His breakthrough as the man-child idiot millionaire in the titular Billy Madison back in 1995 created the high-pitched, slightly wonky-eyed, slightly mentally-impaired persona that’s been a hallmark of many of his cinematic outings, reaching its irritating peak in 1998’s The Waterboy.

It’s also on display in the likes of Happy Gilmore, Big Daddy, The Longest Yard and – most offensively for fans of the original Gary Cooper-starring Frank Capra classic Mr Deeds Goes to Town – Mr Deeds.

Even when creating new characters, as in Little Nicky and The Wedding Singer, or taking on more grown-up roles as in Punch-Drunk Love and Reign Over Me, traces of his usual man-child idiot schtick would emerge; so if you didn’t like that routine, no Sandler film was ever likely to appeal.

Now, however, it’s time for a new effort from Sandler, and a fresh attempt at a brand new comic character, albeit one that seems decidedly inspired by Sandler’s friend and occasional co-star Ben Stiller, he of Zoolander and Dodgeball fame.
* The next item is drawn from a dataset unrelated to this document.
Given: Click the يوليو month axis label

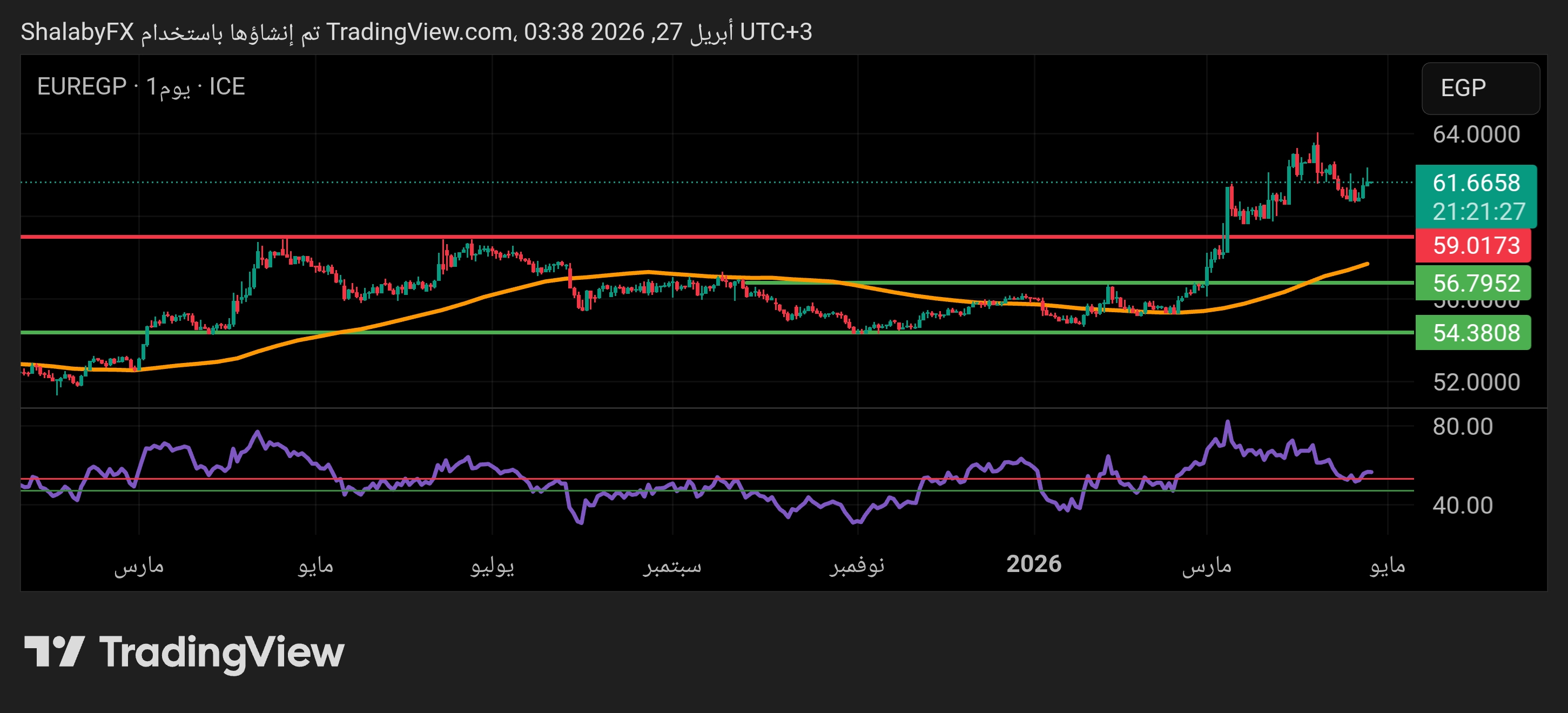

Which is, of course, no bad thing.

Though by no means always hits, Stiller’s comic creations for the big screen have been among the most entertaining of recent years, even if he has yet to top the sheer unexpected brilliance of Derek Zoolander as a character.

And so, where Stiller’s bit of genius was to come up with a male supermodel who gets brainwashed to work as a political assassin, Sandler has effectively reversed the concept.

The Zohan of the title, is the ultimate human fighting machine of the Israeli Special Forces, who quits to become a rather camp New York hairdresser.

He is also, while doubtless being inspired by Zoolander, Sandler’s finest comic creation to date.

Sandler’s usual gormless expression is hidden by a goatee beard, his regular guy build replaced by toned biceps, and the whining voice disguised beneath a faux-Israeli accent (which becomes a running joke as various New Yorkers mistake him for an Arab – not a joke likely to go down well in Israel itself).

Sandler is hardly recognizable. Which for his fans, keen for more of the same, may be a disappointment – but for the rest of us is a welcome relief.
This is not to say that the film doesn’t have its flaws.

It goes on a bit too long, and some of the jokes are repeated a few too many times, but it is both funny and surprisingly brave, given the climate of the last few years.

It’s about time we had a few more comedies about terrorism.

After all, if the point of terrorism is to scare us, then surely the best antidote is to laugh at it.

During the Second World War there were plenty of comedies about Hitler and the Nazis, from Charlie Chaplin’s The Great Dictator right through, and the same happened throughout the Cold War, with the Communists a constant source of fun.

Having done the serious post-9/11 thing in Reign Over Me, perhaps the New York-obsessed Sandler felt it was time to move on.

It’s hard not to feel that it’s a good thing he did. Because while this is certainly no Zoolander, as Sandler evidently hoped it might be, it is finally the kind of film in which those of us who haven’t so far been able to see his appeal can actually enjoy one of his performances for a change.